A NASA computer model produced this high resolution simulation of global winds. (Source: William Putman/NASA Goddard Space Flight Center) This beautiful visualization simulates global wind patterns, including jet streams in the Northern and Southern hemispheres, as well as individual tropical cyclones. It was produced by a system of integrated models, called GEOS-5, run on a NASA supercomputer. Click on the image to get a bigger view and look in particular for small white circles in the Atlantic and Pacific oceans. If you look closely, you'll see faint spiral arms. And a dark center is clearly visible in the center of the one located off the coast of China. These are surface winds from cyclones simulated by the model. The other features are upper level winds, with red coloring indicative of the highest speeds. They look like atmospheric rivers — and in a sense, they are: These are jet streams. (For an even higher resolution version of the image, which allows you to zoom in very close to individual features, click here.) http://www.youtube.com/watch?v=FNnIrIuNbeA This second simulation, also produced by the GEOS-5 supercomputer model, visualizes jet stream patterns in the Northern Hemisphere. As it progresses, you'll notice that the jet stream develops big kinks over North America. Some research has shown that warming in the Arctic is contributing to these big jet stream kinks, which in turn tends to cause weather events such as heat waves and extreme rainfall events to stall and therefore linger longer than they otherwise would. (Andrew Freedman explains the research in this story at Climate Central.) By modeling atmospheric wind flows, scientists hope to gain better insights into how climatic factors affect weather. NASA is using GEOS-5 to do much more than simulate global wind patterns. Run on the Discover supercomputer at the NASA Center for Climate Simulation, the modeling system has been simulating weather down to a geographic resolution of just 3.5 kilometers across. Here's how NASA describes the project:
The complete 2-year “Nature Run” simulation—a computer model representation of Earth's atmosphere from basic inputs including observed sea-surface temperatures and surface emissions from biomass burning, volcanoes and anthropogenic sources—produces its own unique weather patterns including precipitation, aerosols and hurricanes.

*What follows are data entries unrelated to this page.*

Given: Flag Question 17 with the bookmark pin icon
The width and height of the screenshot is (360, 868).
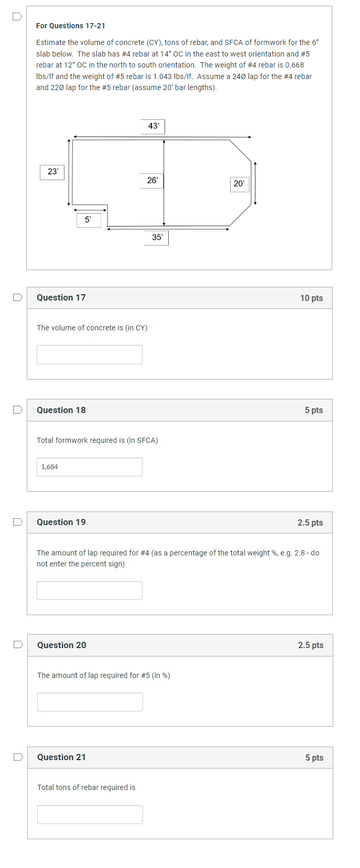Looking at the screenshot, I should pos(17,297).
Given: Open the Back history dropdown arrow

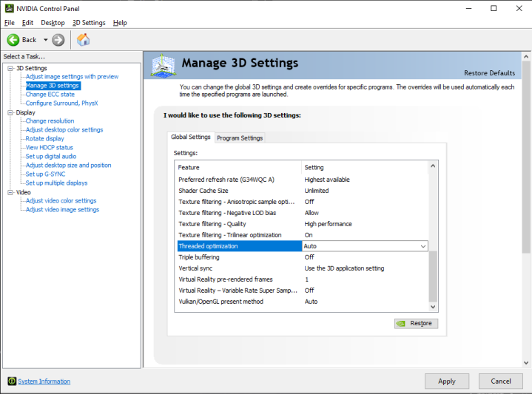Looking at the screenshot, I should pos(45,40).
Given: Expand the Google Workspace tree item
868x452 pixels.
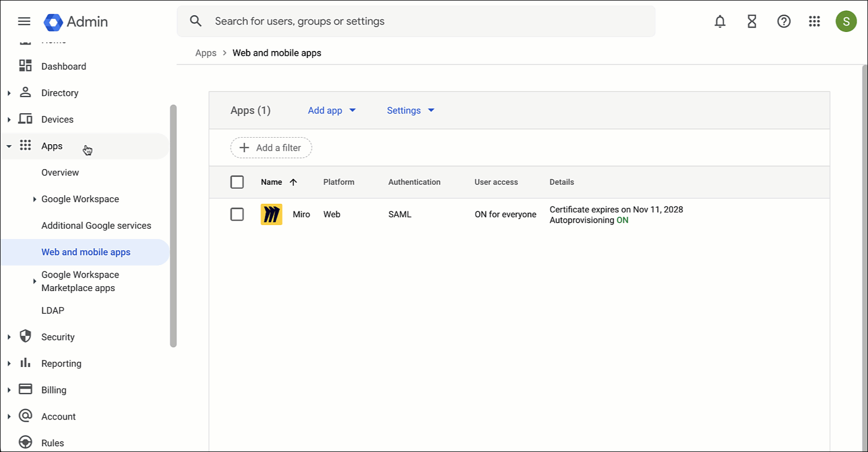Looking at the screenshot, I should pos(34,199).
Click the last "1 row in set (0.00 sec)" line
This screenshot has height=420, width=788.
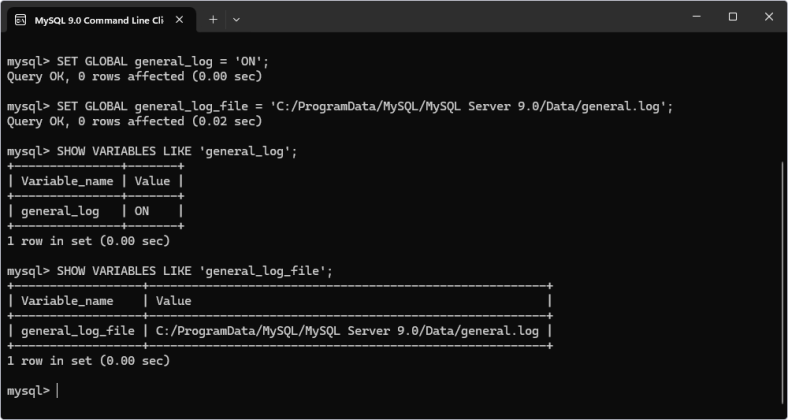point(88,361)
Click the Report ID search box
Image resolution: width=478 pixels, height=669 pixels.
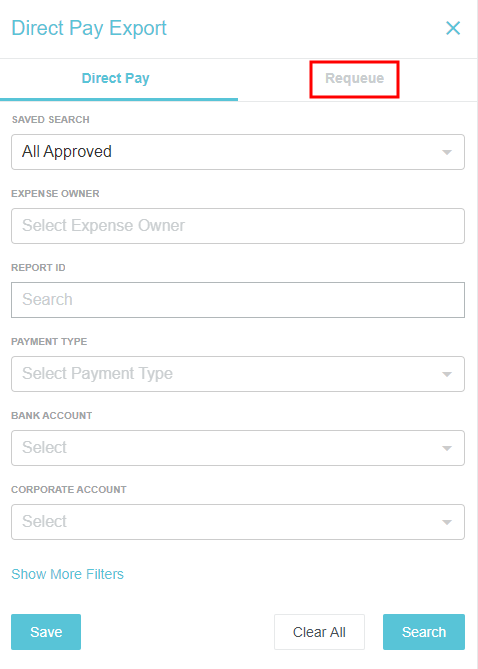tap(238, 300)
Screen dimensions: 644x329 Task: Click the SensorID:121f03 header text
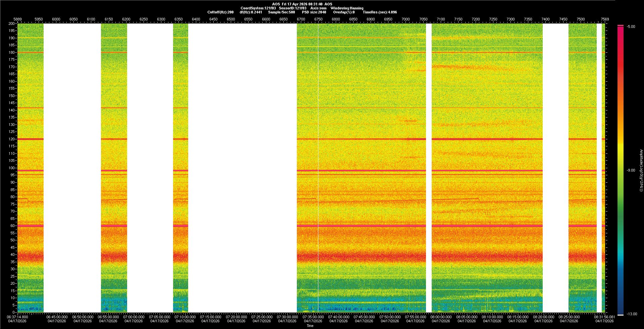click(x=292, y=8)
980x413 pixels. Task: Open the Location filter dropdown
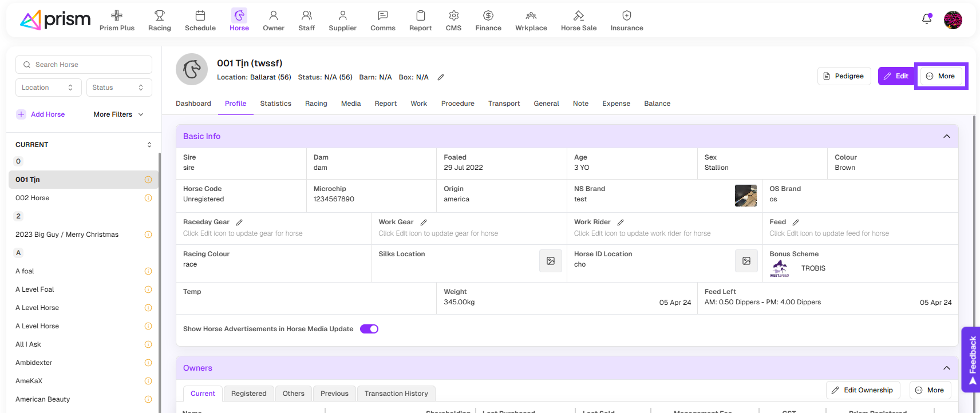[x=48, y=88]
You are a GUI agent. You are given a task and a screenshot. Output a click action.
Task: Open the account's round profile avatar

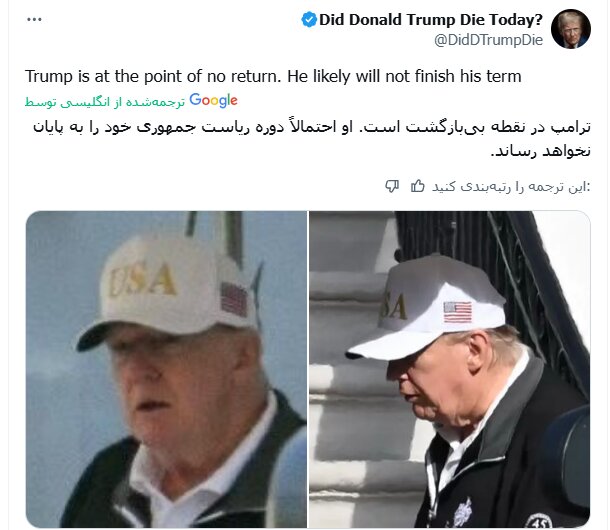571,29
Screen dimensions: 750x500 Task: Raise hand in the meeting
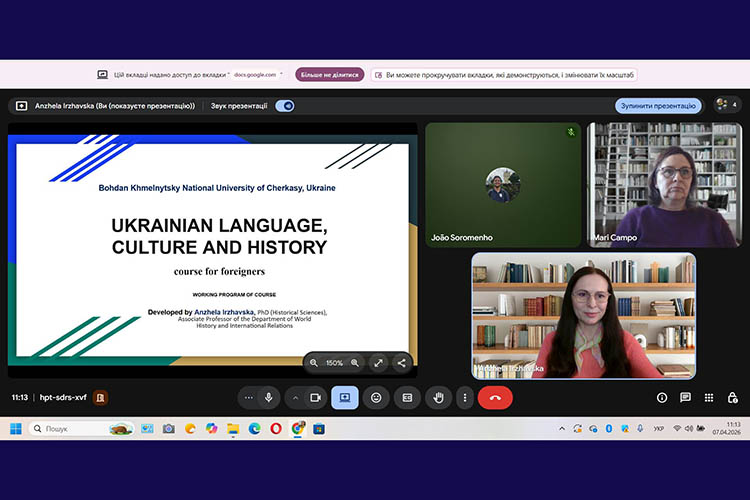(438, 397)
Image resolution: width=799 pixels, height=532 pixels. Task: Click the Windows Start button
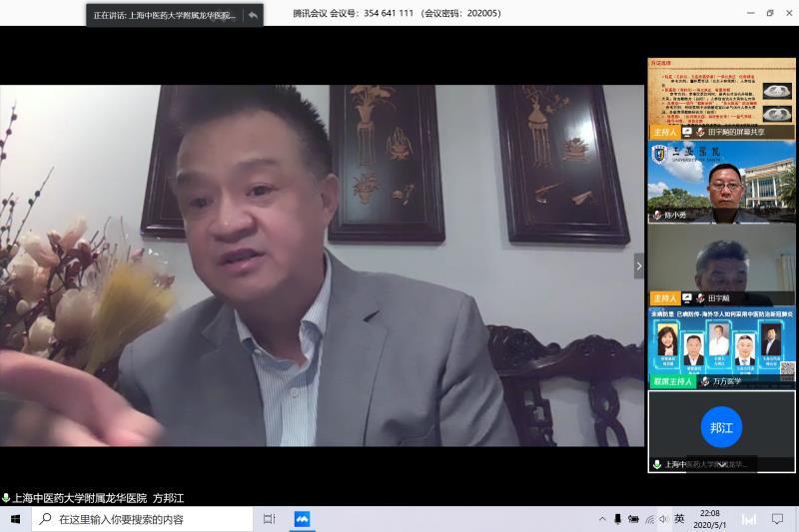[x=15, y=519]
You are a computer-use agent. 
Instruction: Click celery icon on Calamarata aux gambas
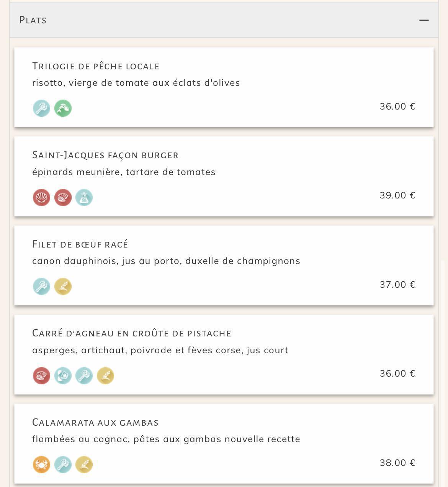coord(63,464)
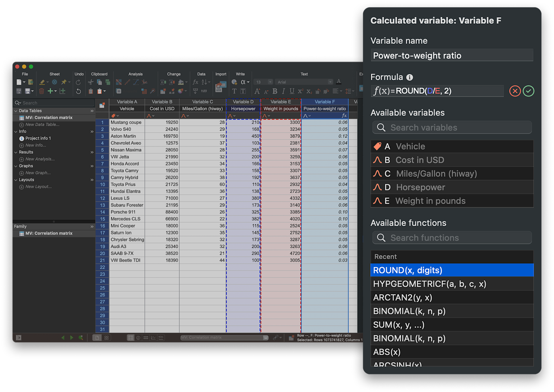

http://www.youtube.com/watch?v=mlvLX7YvI88 Here's another product of this modeling effort: a collection of visualizations, from the NASA/Goddard Space Flight Center Scientific Visualization Studio, showing clouds moving over Africa, Europe, Australia, North America, Florida, South America and Antarctica. Keep in mind when you watch the simulations that they show no passage of day and night. If that diurnal effect had not been removed, sunrises and sunsets would sweep across the scene repeatedly and distract from visualizing cloud movements. Even so, you can see one diurnal pattern: Big puffy clouds blossoming and subsiding over Africa in a cyclical pattern. Each day, the clouds grow as heating from the sun causes water vapor to rise in the atmosphere. Here's how the process works: As water vapor rises higher and higher it cools, and when the temperature gets below the dew point, tiny water droplets condense, forming clouds. With nightfall, the solar energy that was causing water vapor to rise goes away. So the cloudiness subsides.